Texto citado:
Meditaciones del Rosario. Cuarto Misterio Doloroso. Jesús con la cruz a cuestas
Autor: P Mariano de Blas LC | Fuente: Catholic.net
Lo matarían en poco tiempo. ¿Y qué clase de muerte? Las había
horribles. Horrible sería morir para tu Hijo. ¿La degollación, la horca,
la cruz? Lo que siempre habías temido, por fin había llegado: "Mi Hijo
morirá en breve". Y tal vez de una muerte horrible. ¿Qué mal había
hecho? Ninguno, nunca, a nadie. Pero estaba profetizado y tenía que
suceder. La espada de Simeón penetraba en tu corazón de forma cruel.
Escuchas un griterío, ves gente que corre enardecida. Te imaginas lo
peor. Lo van a hacer pedazos.
Cruzando unas calles alcanzas a ver
sobresaliendo entre la multitud tres cruces. La espada se clava mucho
más. ¿Escuchaste? "Si eres el Hijo de Dios..." No puede ser otro que tu
Hijo. Te lo han confirmado los insultos de la plebe. No solo morirá
pronto. Morirá crucificado... Nada ni nadie le salvará. Los soldados lo
vigilan. La voluntad de Dios está clara. ¿Aceptarla? ¡Qué terrible, qué
agonía! Prefieres morir Tú mil veces...
Un golpe seco y una de
las cruces desaparece por momentos. Está tirada en el piso y en el piso
también yace tirado tu Hijo: No puede con la cruz. La flagelación fue
horrible y no le quedan fuerzas más que para exhalar el último suspiro.
Aumenta el griterío, los insultos, los estallidos de los látigos sobre
la espalda triturada.

Datos en bruto:
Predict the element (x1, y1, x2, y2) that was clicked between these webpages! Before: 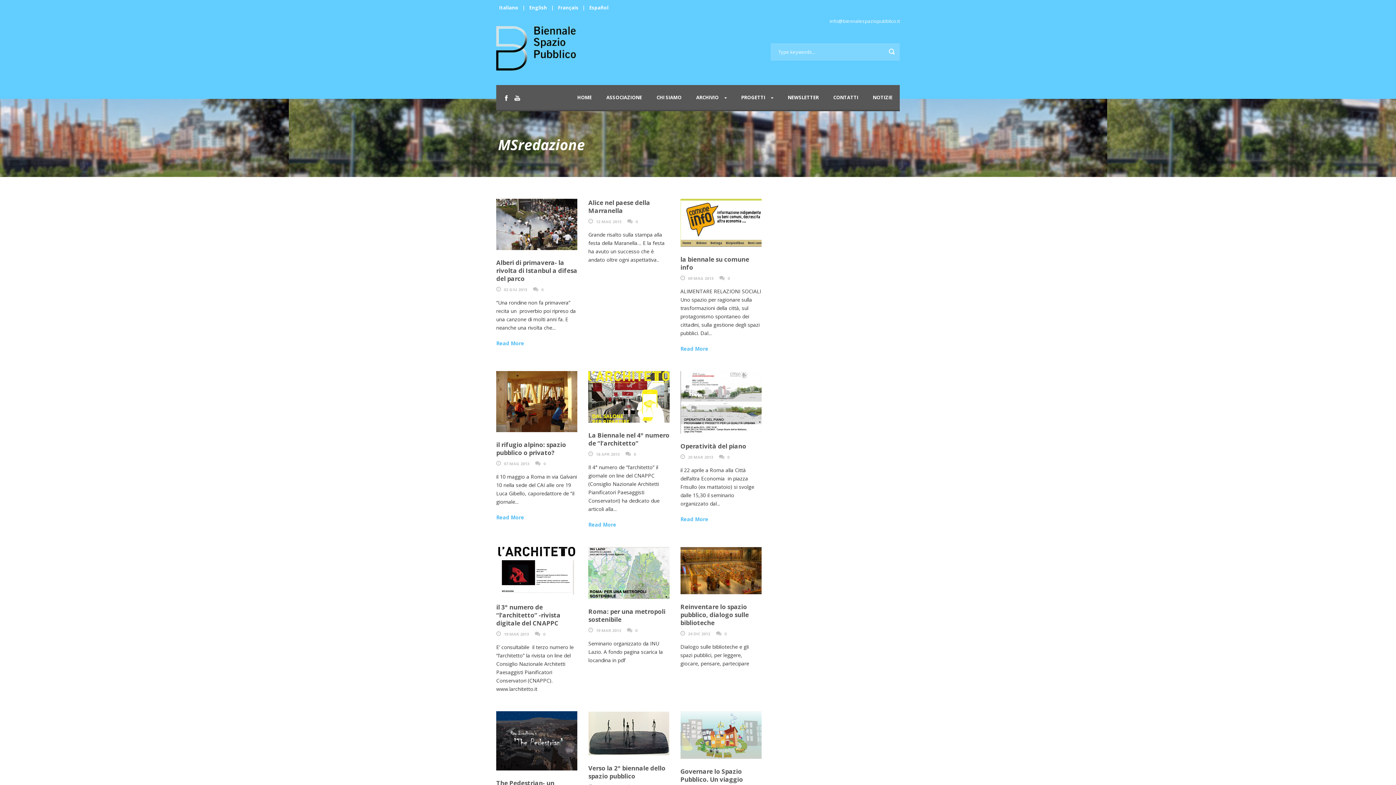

Objetivo del ejercicio:
Escribe cómo sigue la meditación sobre Jesús con la cruz a cuestas, empezando justo después de su última frase. El listado no se usa para nada aquí.

Resultado del ejercicio:
Por fin logras acercarte y contemplar de
cerca la escena. Tus ojos se encuentran con los de Jesús; tu amor y el
suyo se abrazan en un nudo de dolor y de ternura. Le dices con todo tu
ser que estás ahí y estarás con Él, acompañándole, confortándole, hasta
el final. El encuentro del Nuevo Adán con la Nueva Eva hubiera amansado a
la fiera más feroz. Penosamente la
cruz avanza hacia el agujero preparado en el piso del Calvario donde
será plantada como árbol de vida.
El Cirineo le ayuda. Es un
alivio. Un hombre que se anima a llevar la cruz en su lugar. Pero ahora
la cruz avanza más rápido hacia el lugar de la ejecución. Un hombre
robusto la lleva. Cuanto le agradece a ese hombre desconocido, como a
todos los que hacen más llevadero el dolor de Jesús. Hay muchos Cireneos
y Verónicas que se compadecen, que ayudan a Jesús en la terrible tarea
de la redención del hombre.
Una mujer valiente también se
compadece, logra acercarse y secarle el rostro ensangrentado. Jesús
agradece a todas las Verónicas que le acompañan en su dolor. María
también agradece a los miles de almas que acompañan a Jesús en su
sufrimiento.
Se escucha un golpe seco de madera pero amortiguado
porque cae sobre la
espalda de Jesús. La cruz le golpea, le machaca un poco más antes de
matarlo del todo. Pero Jesús no maldice la cruz. Sabe que la cruz es un
cetro, un trono y el instrumento precioso de la redención. Los
cristianos que han comprendido no maldicen la cruz, la veneran.
"Líbreme Dios de gloriarme en nada sino es en la cruza de nuestro Señor
Jesucristo..." San Pablo.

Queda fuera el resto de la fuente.